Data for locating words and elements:
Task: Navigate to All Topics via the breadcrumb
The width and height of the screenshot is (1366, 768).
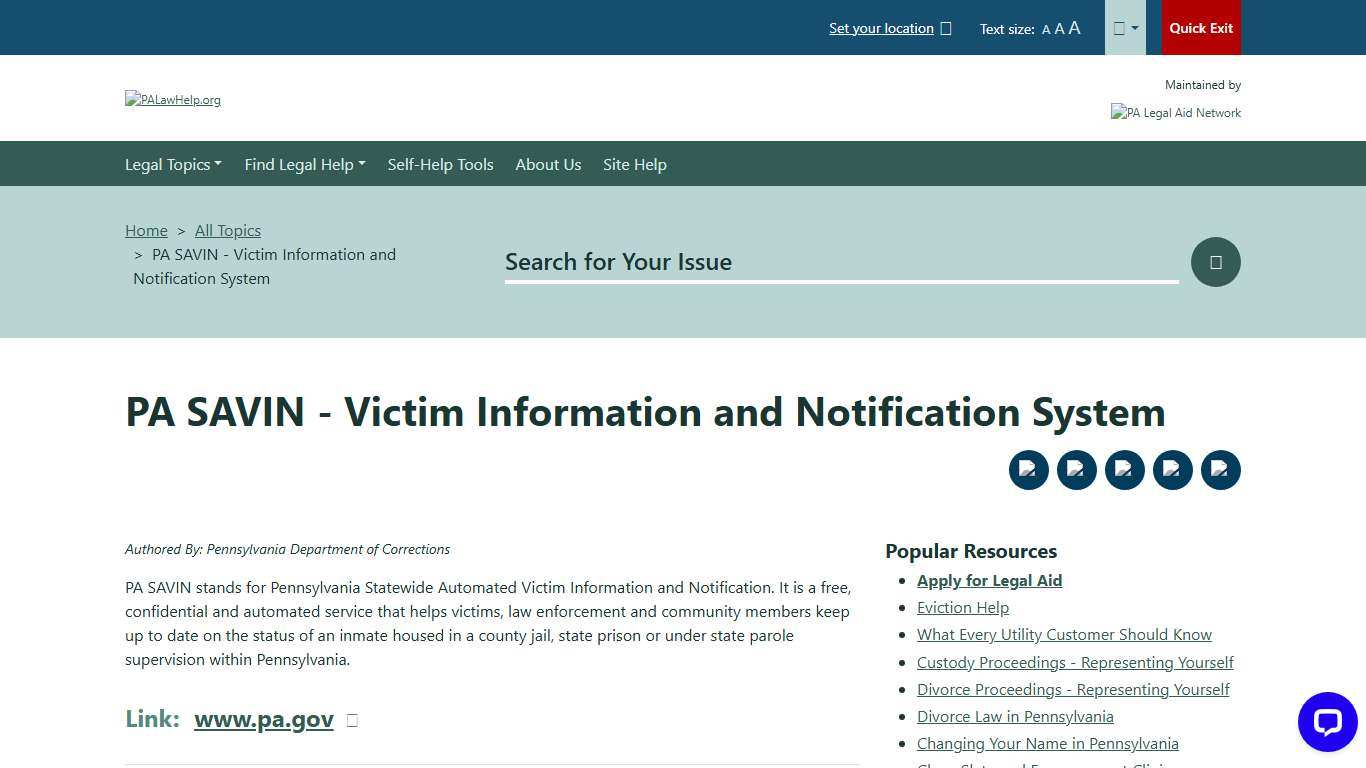Action: pos(227,230)
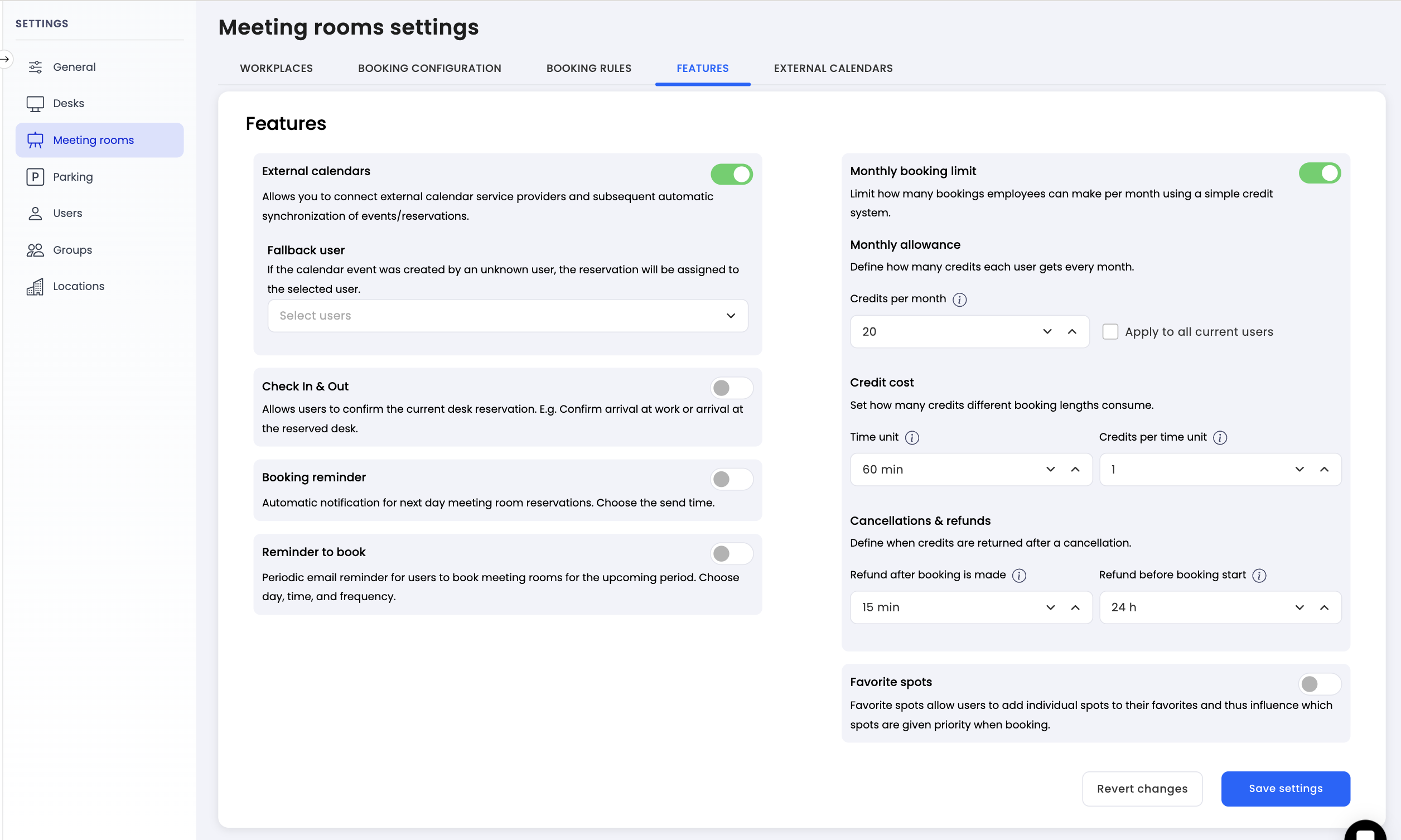Viewport: 1401px width, 840px height.
Task: Decrease the Time unit with down chevron
Action: (x=1050, y=469)
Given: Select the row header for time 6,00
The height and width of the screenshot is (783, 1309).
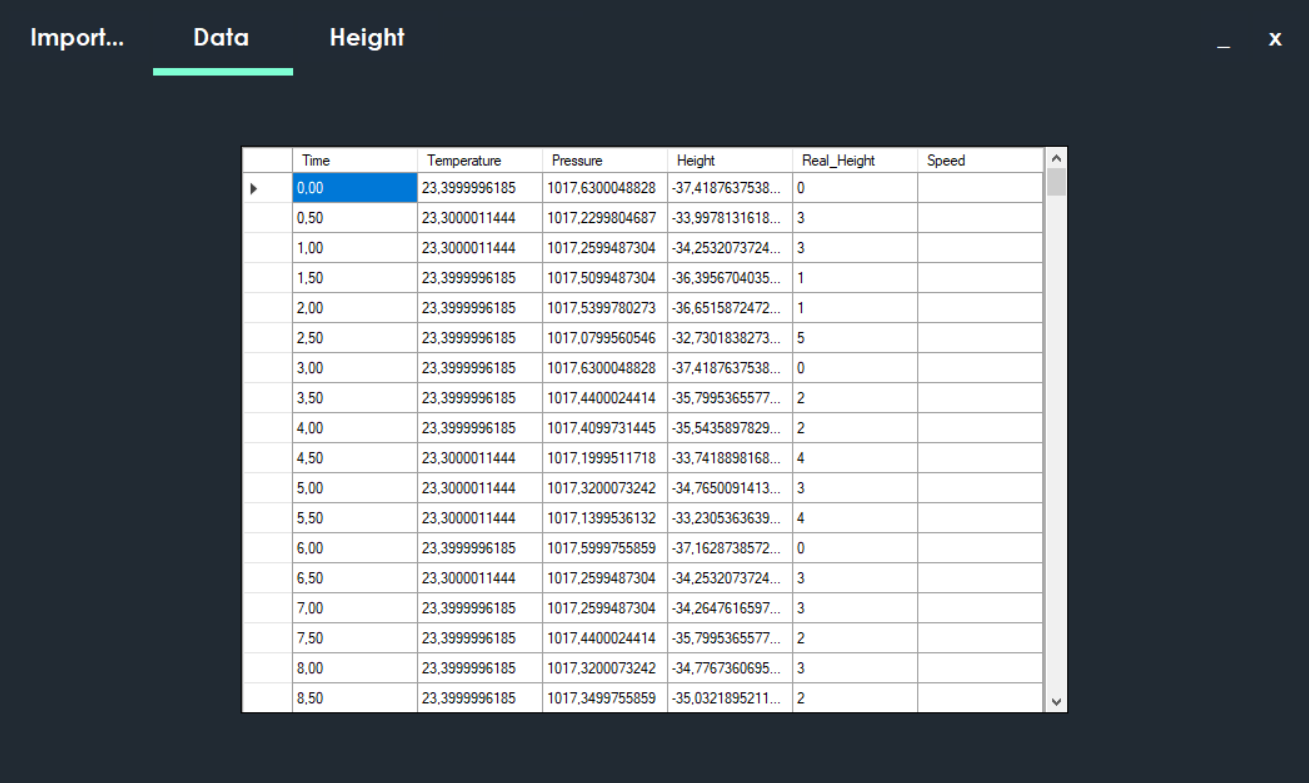Looking at the screenshot, I should [x=267, y=548].
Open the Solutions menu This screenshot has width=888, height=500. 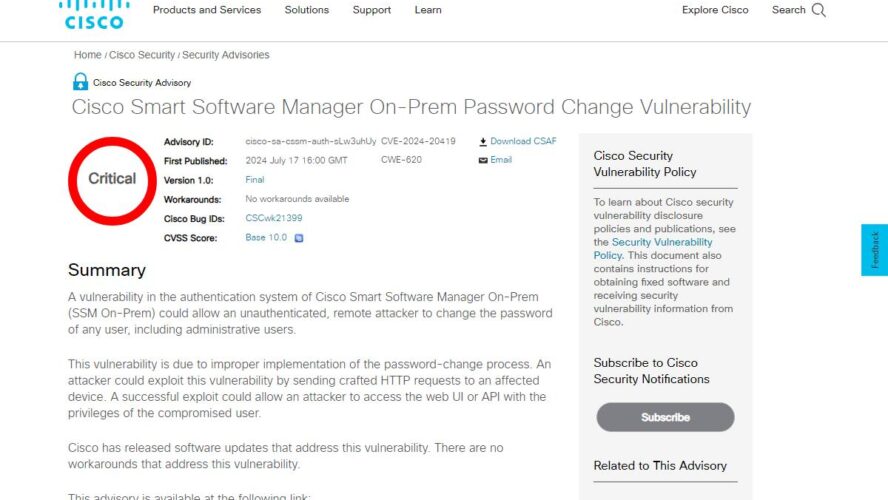(x=307, y=10)
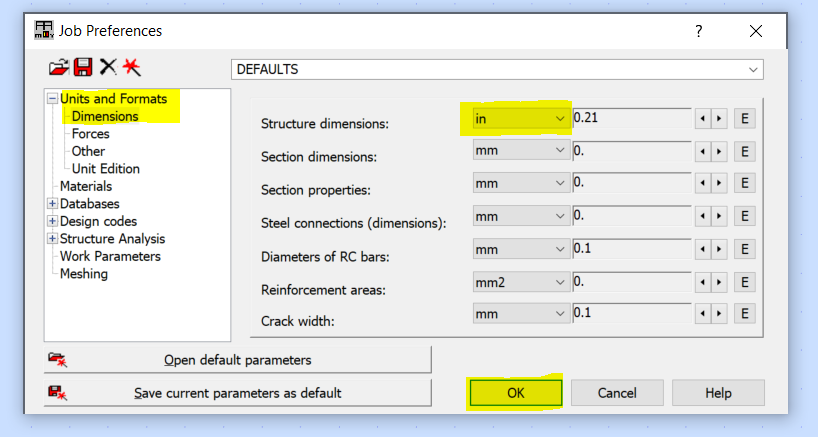Click the OK button

pos(515,393)
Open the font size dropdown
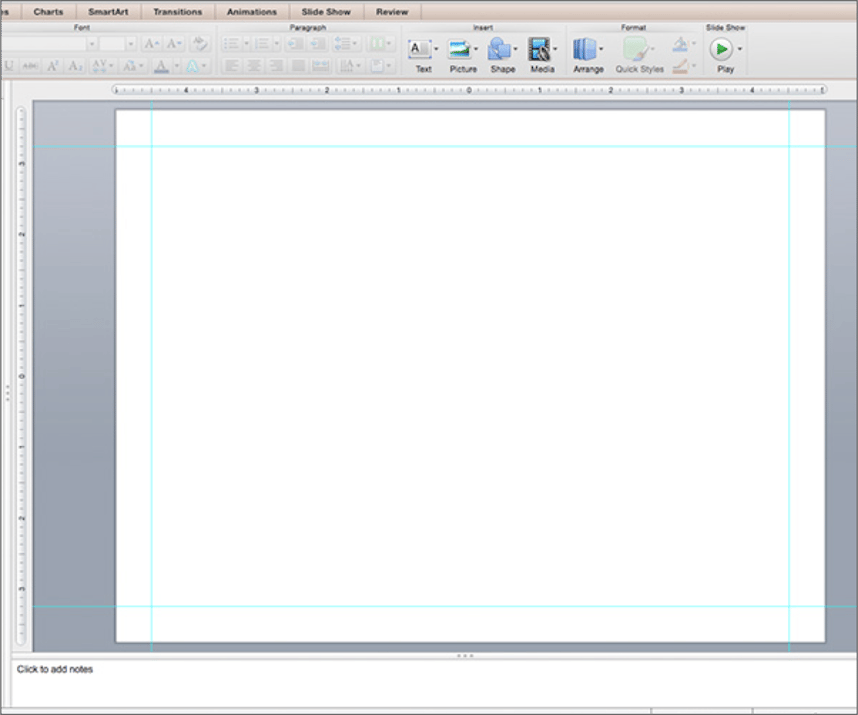858x715 pixels. tap(131, 43)
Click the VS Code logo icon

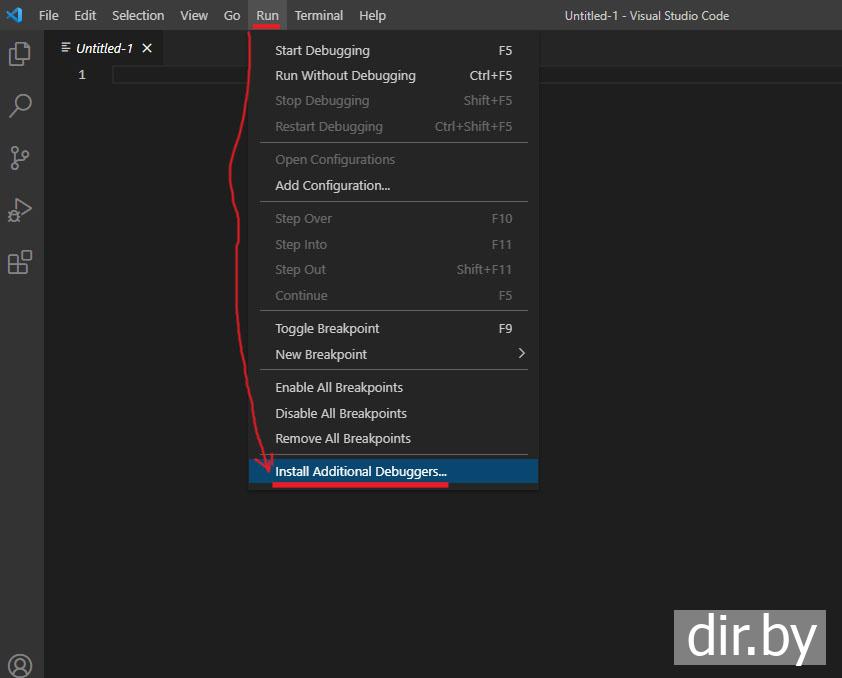(14, 15)

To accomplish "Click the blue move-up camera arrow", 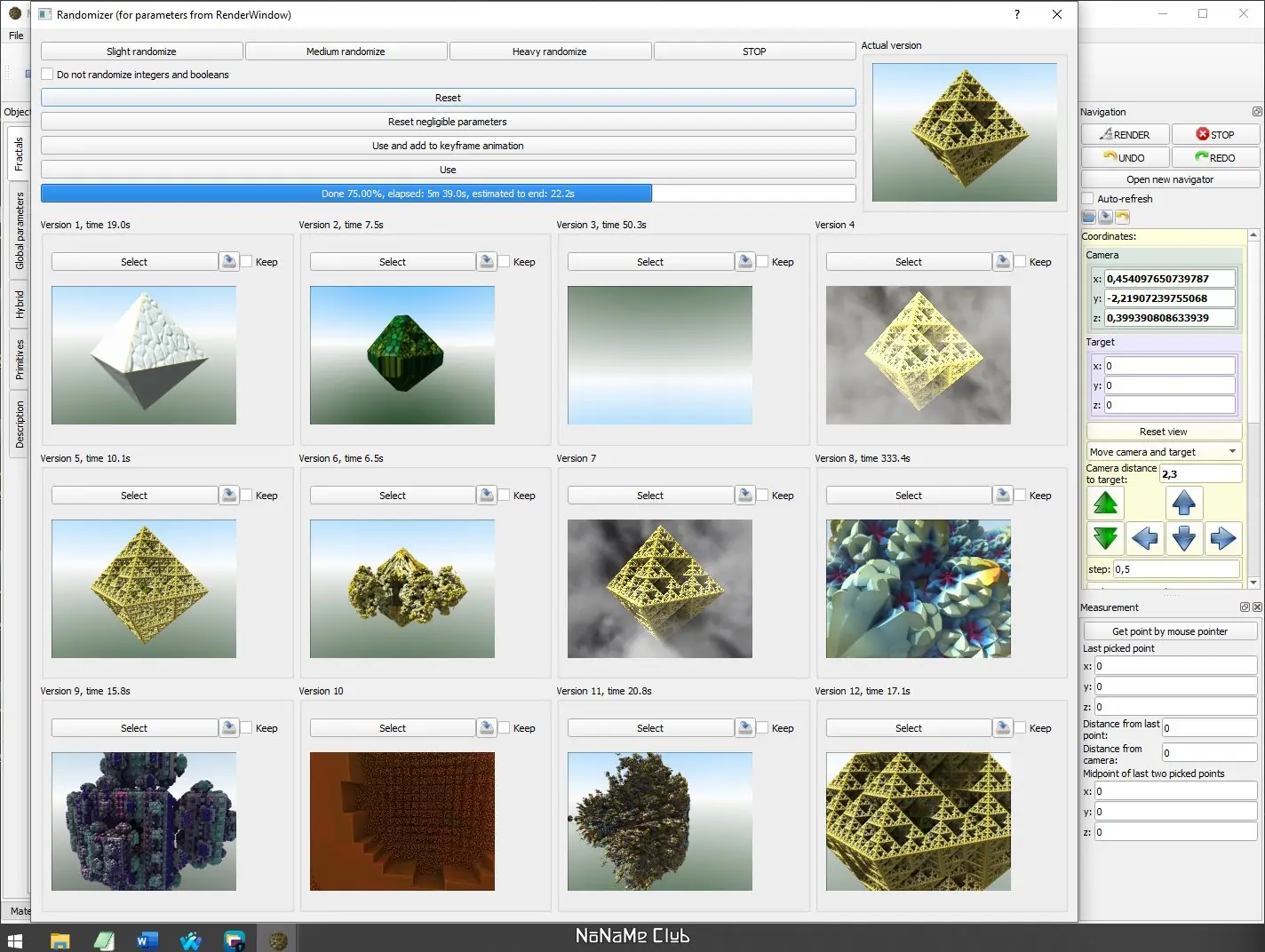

**Task to carry out**
Can you rewrite everything from the start of the data down through the line containing "Looking at the", renaming "breadcrumb" to "navigation trail" and leaving the rest unchanged? Leave the pictures out.

**Solution**
Task: Navigate to All Topics via the navigation trail
The width and height of the screenshot is (1366, 768).
Action: pos(227,230)
Viewport: 1401px width, 840px height.
Task: Decrease the Time unit with down chevron
Action: (x=1050, y=469)
Given: Select the row header for time 6,00
The height and width of the screenshot is (783, 1309).
Looking at the screenshot, I should [x=267, y=548].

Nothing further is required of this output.